* [Data for processing]:
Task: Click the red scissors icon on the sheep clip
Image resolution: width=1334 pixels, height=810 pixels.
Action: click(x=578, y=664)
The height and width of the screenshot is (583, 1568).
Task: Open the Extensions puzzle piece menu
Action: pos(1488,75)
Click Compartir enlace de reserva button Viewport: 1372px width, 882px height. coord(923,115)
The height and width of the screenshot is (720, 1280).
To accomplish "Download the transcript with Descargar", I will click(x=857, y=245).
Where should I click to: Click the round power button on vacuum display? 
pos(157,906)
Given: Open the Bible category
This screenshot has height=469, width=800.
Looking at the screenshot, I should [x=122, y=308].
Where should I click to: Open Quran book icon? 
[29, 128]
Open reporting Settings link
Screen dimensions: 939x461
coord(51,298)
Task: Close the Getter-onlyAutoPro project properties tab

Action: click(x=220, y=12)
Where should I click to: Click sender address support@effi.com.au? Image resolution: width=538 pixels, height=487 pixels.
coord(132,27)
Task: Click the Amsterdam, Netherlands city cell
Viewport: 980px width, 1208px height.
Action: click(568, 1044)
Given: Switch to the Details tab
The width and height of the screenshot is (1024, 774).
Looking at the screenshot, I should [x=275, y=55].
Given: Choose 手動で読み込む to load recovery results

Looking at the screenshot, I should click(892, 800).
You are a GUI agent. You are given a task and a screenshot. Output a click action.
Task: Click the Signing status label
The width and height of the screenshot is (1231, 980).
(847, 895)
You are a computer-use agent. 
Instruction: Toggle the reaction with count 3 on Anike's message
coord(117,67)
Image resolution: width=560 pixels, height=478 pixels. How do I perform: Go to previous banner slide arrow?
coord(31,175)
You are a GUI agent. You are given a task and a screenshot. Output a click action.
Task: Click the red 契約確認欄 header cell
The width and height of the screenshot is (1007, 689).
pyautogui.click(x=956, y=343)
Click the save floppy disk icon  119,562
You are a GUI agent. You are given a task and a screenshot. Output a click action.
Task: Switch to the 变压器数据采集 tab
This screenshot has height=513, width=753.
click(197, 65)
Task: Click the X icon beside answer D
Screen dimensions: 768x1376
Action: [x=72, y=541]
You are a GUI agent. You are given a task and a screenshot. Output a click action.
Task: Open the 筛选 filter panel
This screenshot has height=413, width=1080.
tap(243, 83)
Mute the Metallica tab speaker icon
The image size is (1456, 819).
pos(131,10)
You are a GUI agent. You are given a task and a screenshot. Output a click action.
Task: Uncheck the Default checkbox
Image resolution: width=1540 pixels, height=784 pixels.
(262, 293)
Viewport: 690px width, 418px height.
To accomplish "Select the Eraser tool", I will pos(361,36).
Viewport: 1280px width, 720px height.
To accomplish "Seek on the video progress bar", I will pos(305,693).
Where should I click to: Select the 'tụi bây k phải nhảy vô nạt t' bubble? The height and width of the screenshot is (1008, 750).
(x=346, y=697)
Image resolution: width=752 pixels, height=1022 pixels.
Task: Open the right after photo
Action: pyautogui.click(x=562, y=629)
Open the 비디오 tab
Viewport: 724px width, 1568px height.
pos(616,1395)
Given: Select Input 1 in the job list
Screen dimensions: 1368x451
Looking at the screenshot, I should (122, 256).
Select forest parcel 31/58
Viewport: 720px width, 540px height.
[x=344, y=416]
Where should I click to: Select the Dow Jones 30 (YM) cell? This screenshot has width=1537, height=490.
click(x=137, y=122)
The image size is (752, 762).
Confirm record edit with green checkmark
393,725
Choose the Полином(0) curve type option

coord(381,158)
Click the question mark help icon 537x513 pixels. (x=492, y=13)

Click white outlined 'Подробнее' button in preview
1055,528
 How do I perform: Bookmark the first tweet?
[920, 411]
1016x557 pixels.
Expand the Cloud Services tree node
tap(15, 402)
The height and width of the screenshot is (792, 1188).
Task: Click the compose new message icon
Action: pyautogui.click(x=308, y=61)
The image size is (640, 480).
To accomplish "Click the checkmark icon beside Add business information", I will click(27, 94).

* [Aim of the exercise]: Quote each line of the listing above exactly.

* [Task result]:
Task: Click the red scissors icon on the sheep clip
Image resolution: width=1334 pixels, height=810 pixels.
Action: click(x=578, y=664)
The height and width of the screenshot is (583, 1568).
Task: Open the Extensions puzzle piece menu
Action: pos(1488,75)
Click Compartir enlace de reserva button Viewport: 1372px width, 882px height. coord(923,115)
The height and width of the screenshot is (720, 1280).
To accomplish "Download the transcript with Descargar", I will click(x=857, y=245).
Where should I click to: Click the round power button on vacuum display? 
pos(157,906)
Given: Open the Bible category
This screenshot has height=469, width=800.
Looking at the screenshot, I should [x=122, y=308].
Where should I click to: Open Quran book icon? 
[29, 128]
Open reporting Settings link
Screen dimensions: 939x461
coord(51,298)
Task: Close the Getter-onlyAutoPro project properties tab

Action: click(x=220, y=12)
Where should I click to: Click sender address support@effi.com.au? Image resolution: width=538 pixels, height=487 pixels.
coord(132,27)
Task: Click the Amsterdam, Netherlands city cell
Viewport: 980px width, 1208px height.
Action: click(568, 1044)
Given: Switch to the Details tab
The width and height of the screenshot is (1024, 774).
Looking at the screenshot, I should [x=275, y=55].
Given: Choose 手動で読み込む to load recovery results

Looking at the screenshot, I should click(892, 800).
You are a GUI agent. You are given a task and a screenshot. Output a click action.
Task: Click the Signing status label
The width and height of the screenshot is (1231, 980).
(847, 895)
You are a computer-use agent. 
Instruction: Toggle the reaction with count 3 on Anike's message
coord(117,67)
Image resolution: width=560 pixels, height=478 pixels. How do I perform: Go to previous banner slide arrow?
coord(31,175)
You are a GUI agent. You are given a task and a screenshot. Output a click action.
Task: Click the red 契約確認欄 header cell
The width and height of the screenshot is (1007, 689).
pyautogui.click(x=956, y=343)
Click the save floppy disk icon  119,562
You are a GUI agent. You are given a task and a screenshot. Output a click action.
Task: Switch to the 变压器数据采集 tab
This screenshot has height=513, width=753.
click(197, 65)
Task: Click the X icon beside answer D
Screen dimensions: 768x1376
Action: [x=72, y=541]
You are a GUI agent. You are given a task and a screenshot. Output a click action.
Task: Open the 筛选 filter panel
This screenshot has height=413, width=1080.
tap(243, 83)
Mute the Metallica tab speaker icon
The image size is (1456, 819).
pos(131,10)
You are a GUI agent. You are given a task and a screenshot. Output a click action.
Task: Uncheck the Default checkbox
Image resolution: width=1540 pixels, height=784 pixels.
(262, 293)
Viewport: 690px width, 418px height.
To accomplish "Select the Eraser tool", I will pos(361,36).
Viewport: 1280px width, 720px height.
To accomplish "Seek on the video progress bar", I will pos(305,693).
Where should I click to: Select the 'tụi bây k phải nhảy vô nạt t' bubble? The height and width of the screenshot is (1008, 750).
(x=346, y=697)
Image resolution: width=752 pixels, height=1022 pixels.
Task: Open the right after photo
Action: pyautogui.click(x=562, y=629)
Open the 비디오 tab
Viewport: 724px width, 1568px height.
pos(616,1395)
Given: Select Input 1 in the job list
Screen dimensions: 1368x451
Looking at the screenshot, I should (122, 256).
Select forest parcel 31/58
Viewport: 720px width, 540px height.
[x=344, y=416]
Where should I click to: Select the Dow Jones 30 (YM) cell? This screenshot has width=1537, height=490.
click(x=137, y=122)
The image size is (752, 762).
Confirm record edit with green checkmark
393,725
Choose the Полином(0) curve type option

coord(381,158)
Click the question mark help icon 537x513 pixels. (x=492, y=13)

Click white outlined 'Подробнее' button in preview
1055,528
 How do I perform: Bookmark the first tweet?
[920, 411]
1016x557 pixels.
Expand the Cloud Services tree node
tap(15, 402)
The height and width of the screenshot is (792, 1188).
Task: Click the compose new message icon
Action: pyautogui.click(x=308, y=61)
The image size is (640, 480).
To accomplish "Click the checkmark icon beside Add business information", I will click(27, 94).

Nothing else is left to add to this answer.